| Job |
Reproduce the items from the beginning through the line containing "accordion-item-creation-of-table: CREATION OF", inclusive, replacing "screen" with "display" and changing nothing else. Leave out the pictures.

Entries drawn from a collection
******

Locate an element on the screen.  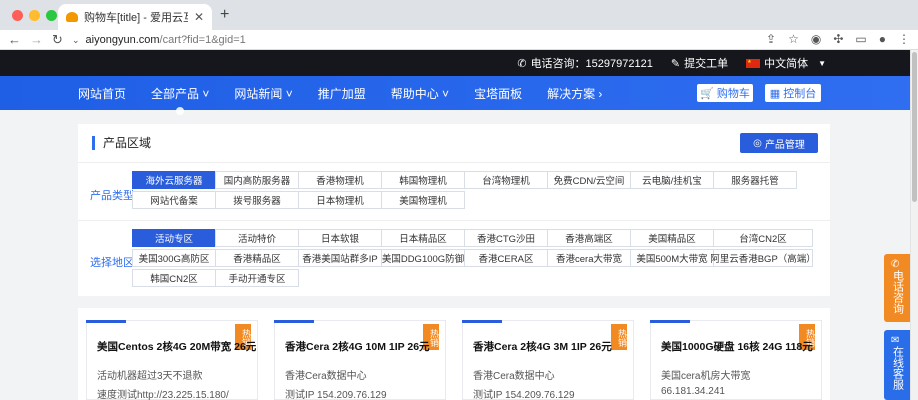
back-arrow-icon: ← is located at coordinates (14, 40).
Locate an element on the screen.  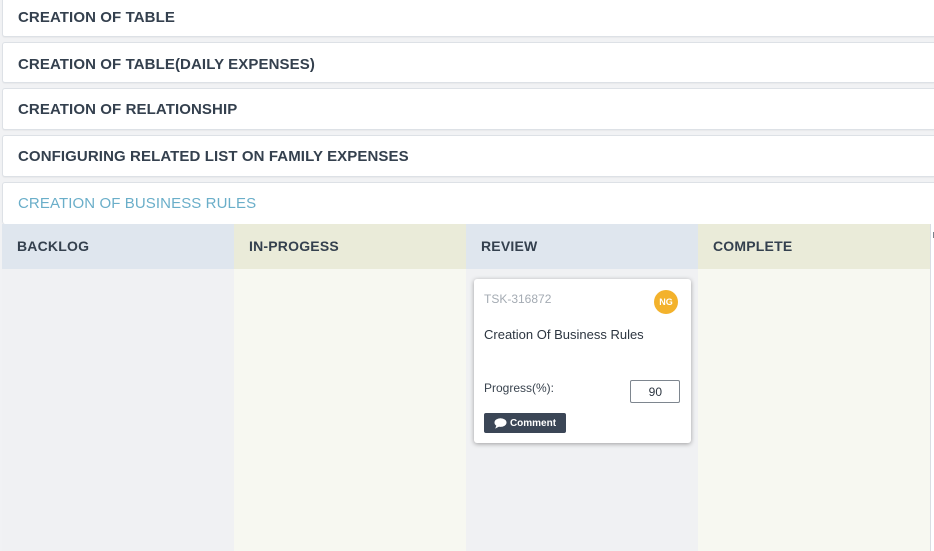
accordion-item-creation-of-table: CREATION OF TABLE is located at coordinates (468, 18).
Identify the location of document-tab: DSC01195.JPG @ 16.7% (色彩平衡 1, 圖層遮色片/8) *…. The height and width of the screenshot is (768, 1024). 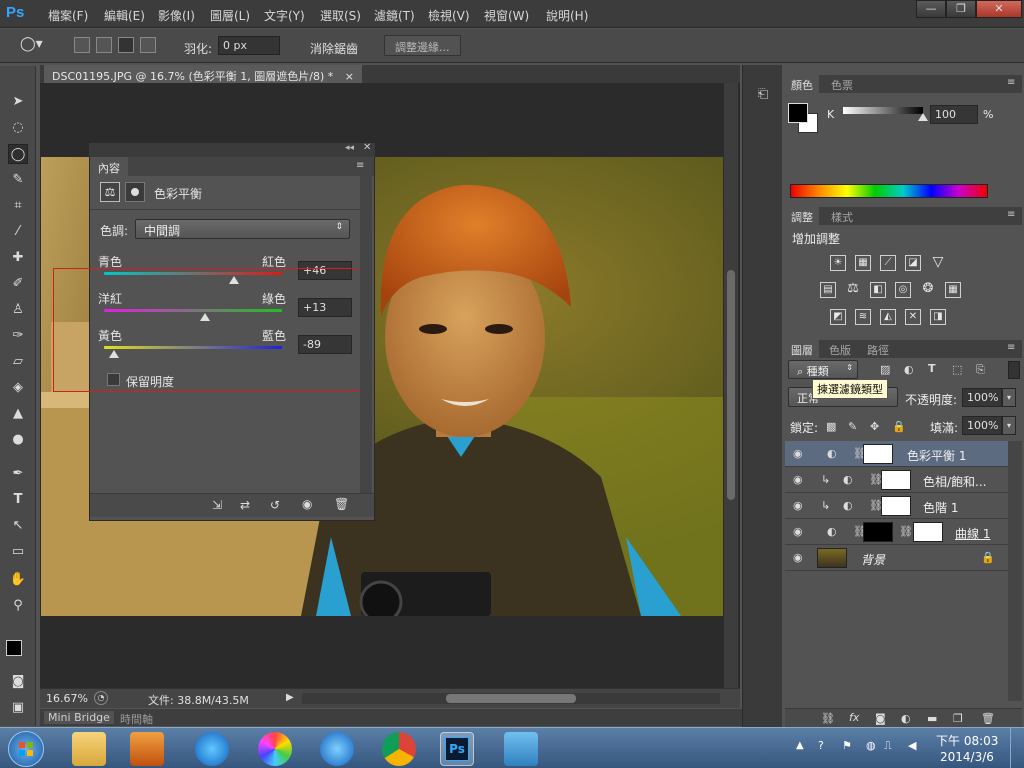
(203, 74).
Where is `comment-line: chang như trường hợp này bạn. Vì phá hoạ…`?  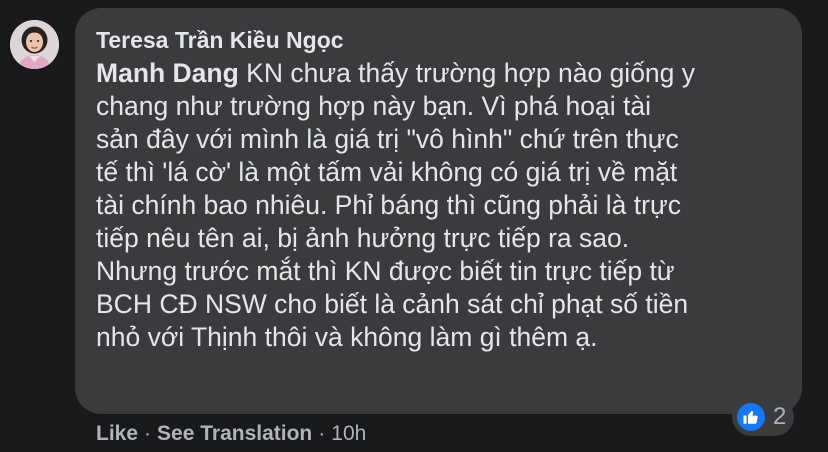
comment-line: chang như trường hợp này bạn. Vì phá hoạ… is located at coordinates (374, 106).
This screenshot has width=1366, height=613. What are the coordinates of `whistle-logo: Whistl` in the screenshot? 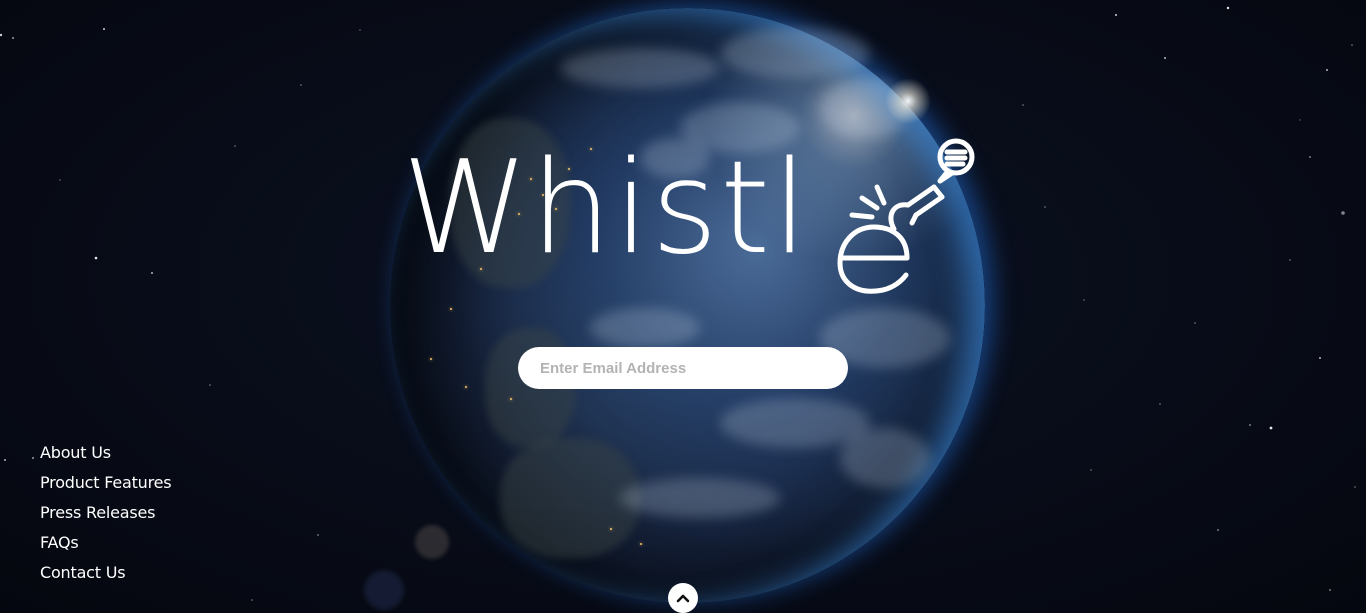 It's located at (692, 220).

******

| Your solution |
Locate an element on the display.  
back-arrow-icon: ← is located at coordinates (14, 40).
Locate an element on the display.  
accordion-item-creation-of-table: CREATION OF TABLE is located at coordinates (468, 18).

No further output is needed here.